Guest Column: Forty years later, cultural house thriving

When looking back on the 40 years of the Bruce D. Nesbitt African-American Cultural Center (BNAACC) there are many key figures that represent the hard work and dedication that has gone into making this center what it is today. Val Gray Ward, Tony Zamora, Robert Ray, Bruce D. Nesbitt and Nathaniel Banks are just a few of these key players that have each played a role in our ability to celebrate the 40th Anniversary.

Although the roles of the former directors that I listed above were paramount, each director received the support and guidance of other community leaders including Dr. Lucius Barker, Dan Perrino, Dr.

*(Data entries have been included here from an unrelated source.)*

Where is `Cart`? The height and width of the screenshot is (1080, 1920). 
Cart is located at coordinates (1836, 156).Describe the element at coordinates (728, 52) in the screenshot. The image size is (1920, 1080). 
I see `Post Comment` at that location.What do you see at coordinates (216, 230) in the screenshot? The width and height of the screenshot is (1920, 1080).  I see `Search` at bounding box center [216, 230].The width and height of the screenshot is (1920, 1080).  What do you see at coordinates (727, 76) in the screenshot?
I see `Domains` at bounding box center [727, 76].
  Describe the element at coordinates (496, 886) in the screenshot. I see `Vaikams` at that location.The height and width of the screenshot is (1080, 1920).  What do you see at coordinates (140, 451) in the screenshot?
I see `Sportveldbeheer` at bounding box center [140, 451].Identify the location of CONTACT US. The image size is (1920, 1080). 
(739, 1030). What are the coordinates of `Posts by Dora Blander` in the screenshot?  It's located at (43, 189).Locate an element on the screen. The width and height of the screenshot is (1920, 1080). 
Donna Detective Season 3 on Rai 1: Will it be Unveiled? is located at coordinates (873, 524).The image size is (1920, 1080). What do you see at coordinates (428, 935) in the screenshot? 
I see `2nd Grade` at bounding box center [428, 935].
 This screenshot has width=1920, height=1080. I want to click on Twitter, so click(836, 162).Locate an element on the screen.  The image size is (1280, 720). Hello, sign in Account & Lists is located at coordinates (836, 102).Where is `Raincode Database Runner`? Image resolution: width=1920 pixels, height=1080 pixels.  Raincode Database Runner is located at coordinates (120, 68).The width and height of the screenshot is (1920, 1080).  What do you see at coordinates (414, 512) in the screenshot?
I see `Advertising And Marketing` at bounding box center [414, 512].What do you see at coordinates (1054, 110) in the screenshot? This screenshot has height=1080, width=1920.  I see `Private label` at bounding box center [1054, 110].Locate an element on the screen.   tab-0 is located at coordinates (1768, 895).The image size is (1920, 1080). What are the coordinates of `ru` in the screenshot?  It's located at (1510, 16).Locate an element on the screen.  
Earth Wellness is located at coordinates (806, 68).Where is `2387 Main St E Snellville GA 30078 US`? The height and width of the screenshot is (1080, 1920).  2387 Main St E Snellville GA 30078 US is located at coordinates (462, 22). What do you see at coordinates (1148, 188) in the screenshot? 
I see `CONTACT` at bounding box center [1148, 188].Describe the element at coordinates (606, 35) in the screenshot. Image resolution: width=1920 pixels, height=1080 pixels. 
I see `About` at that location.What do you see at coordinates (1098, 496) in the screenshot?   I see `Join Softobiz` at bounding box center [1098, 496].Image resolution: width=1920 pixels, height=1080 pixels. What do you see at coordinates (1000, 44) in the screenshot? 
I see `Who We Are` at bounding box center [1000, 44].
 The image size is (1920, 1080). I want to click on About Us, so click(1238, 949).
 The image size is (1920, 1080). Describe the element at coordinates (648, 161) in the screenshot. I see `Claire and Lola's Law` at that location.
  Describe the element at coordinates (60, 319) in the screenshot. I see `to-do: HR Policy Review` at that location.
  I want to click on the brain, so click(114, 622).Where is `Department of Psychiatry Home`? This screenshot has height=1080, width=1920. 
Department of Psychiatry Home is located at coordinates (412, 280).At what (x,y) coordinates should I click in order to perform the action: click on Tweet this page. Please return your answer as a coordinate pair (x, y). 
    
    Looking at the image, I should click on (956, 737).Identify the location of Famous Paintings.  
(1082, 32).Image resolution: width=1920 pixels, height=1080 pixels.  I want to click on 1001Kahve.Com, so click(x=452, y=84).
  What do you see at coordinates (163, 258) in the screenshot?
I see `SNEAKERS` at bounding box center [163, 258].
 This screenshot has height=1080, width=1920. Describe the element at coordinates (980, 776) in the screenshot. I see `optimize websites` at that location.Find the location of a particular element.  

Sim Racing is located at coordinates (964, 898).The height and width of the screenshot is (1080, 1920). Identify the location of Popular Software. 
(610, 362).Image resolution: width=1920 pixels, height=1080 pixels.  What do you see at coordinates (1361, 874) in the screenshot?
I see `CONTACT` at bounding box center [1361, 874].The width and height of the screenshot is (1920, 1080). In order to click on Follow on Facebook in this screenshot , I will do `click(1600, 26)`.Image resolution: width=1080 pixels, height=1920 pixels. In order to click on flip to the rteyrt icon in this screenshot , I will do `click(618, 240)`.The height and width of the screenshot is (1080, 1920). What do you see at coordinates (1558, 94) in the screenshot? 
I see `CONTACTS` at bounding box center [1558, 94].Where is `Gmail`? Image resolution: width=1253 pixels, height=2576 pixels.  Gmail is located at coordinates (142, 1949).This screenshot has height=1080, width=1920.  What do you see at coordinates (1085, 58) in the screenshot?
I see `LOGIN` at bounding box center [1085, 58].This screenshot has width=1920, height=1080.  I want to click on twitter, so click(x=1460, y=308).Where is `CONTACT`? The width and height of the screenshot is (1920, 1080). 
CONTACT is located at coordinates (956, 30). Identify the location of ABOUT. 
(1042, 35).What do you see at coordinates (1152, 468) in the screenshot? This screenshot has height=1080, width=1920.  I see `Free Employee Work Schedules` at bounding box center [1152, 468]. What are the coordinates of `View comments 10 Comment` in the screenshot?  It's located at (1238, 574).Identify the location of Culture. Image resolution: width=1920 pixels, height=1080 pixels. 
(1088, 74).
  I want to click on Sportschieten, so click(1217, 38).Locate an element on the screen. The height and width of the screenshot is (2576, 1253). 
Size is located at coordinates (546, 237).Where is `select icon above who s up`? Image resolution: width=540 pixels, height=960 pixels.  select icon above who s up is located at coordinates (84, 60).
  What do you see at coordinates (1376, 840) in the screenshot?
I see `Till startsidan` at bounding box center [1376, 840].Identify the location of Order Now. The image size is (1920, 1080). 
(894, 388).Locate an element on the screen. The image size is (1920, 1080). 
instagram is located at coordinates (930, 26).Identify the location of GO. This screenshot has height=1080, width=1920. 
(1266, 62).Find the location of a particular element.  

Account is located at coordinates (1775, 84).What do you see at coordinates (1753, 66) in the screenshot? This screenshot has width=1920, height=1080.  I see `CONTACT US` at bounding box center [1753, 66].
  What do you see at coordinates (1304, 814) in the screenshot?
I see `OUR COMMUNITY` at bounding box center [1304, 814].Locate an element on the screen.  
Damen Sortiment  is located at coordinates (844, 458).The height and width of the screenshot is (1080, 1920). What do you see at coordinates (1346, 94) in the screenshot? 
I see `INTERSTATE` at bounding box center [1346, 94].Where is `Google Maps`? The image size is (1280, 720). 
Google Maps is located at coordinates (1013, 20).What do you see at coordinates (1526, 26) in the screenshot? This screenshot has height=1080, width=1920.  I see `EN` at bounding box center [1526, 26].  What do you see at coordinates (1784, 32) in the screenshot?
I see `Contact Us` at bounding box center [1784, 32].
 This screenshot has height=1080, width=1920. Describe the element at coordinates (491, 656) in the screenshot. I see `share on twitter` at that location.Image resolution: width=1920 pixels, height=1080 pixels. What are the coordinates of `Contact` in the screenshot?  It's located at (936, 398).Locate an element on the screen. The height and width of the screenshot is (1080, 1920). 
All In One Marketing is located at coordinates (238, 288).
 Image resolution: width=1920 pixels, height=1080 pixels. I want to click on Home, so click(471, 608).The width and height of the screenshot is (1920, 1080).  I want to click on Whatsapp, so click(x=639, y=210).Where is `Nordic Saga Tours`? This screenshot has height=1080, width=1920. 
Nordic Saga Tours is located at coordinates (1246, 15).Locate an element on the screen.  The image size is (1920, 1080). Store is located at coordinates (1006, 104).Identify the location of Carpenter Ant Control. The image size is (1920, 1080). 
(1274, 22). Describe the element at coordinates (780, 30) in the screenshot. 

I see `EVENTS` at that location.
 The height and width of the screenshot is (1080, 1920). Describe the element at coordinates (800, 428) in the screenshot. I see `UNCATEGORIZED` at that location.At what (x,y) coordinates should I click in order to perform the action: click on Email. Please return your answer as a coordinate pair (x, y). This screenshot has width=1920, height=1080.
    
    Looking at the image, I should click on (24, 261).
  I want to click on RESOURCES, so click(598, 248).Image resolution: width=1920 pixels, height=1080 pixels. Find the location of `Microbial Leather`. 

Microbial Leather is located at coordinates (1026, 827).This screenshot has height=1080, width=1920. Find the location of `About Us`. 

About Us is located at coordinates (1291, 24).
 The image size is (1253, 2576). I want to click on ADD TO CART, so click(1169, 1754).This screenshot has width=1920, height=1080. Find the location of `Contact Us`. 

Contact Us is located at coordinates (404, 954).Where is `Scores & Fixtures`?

James Anderson, David Addison, Esq., Joseph Smith, Clarence Shelley and many more who used their profession, education and tenure at the University of Illinois at Urbana-Champaign so that we could all enjoy the opportunity to be exposed to black culture at the University of Illinois at Urbana Champaign.

These people, who were all in attendance over this past weekend, and many others that were not able to join us, taught us that while this weekend was a time to celebrate, there is still much work to be done.

The creation of the Nesbitt Center has had a great impact on student life and diversity on this campus. The Center provides a constant reminder of those who fought for equality here at Illinois. These words of our banquet speaker, Dr. Lucius Barker, concerning the center’s purpose has always been clear, “It is not a place to segregate, but a place to congregate.” Barker is a former assistant to the vice chancellor for student affairs and it is my hope that his sentiments concerning the center shall continue to ring loudly on our campus. This weekend served as a reminder that there have been black students living on the University of Illinois campus since the late 1800s.

The commitment made by the staff of the BNAACC as we continue our programming for the remainder of the year is to begin to serve as the vehicle through which those of the past, present and future can tell their stories. Our goal is to assure that no other African American student or alumni who is willing to participate goes without having a space to talk about their experiences here at Illinois. Each of our student experiences is vital to preserving the true history of black life on campus.

The 40th Anniversary Celebration was the first of many opportunities for students on this campus to be exposed to those we consider our legends.

I hope that in being exposed to the legends, our current students will find a multitude of reasons to continue these strong legacies with involvement with the center and the campus community at large.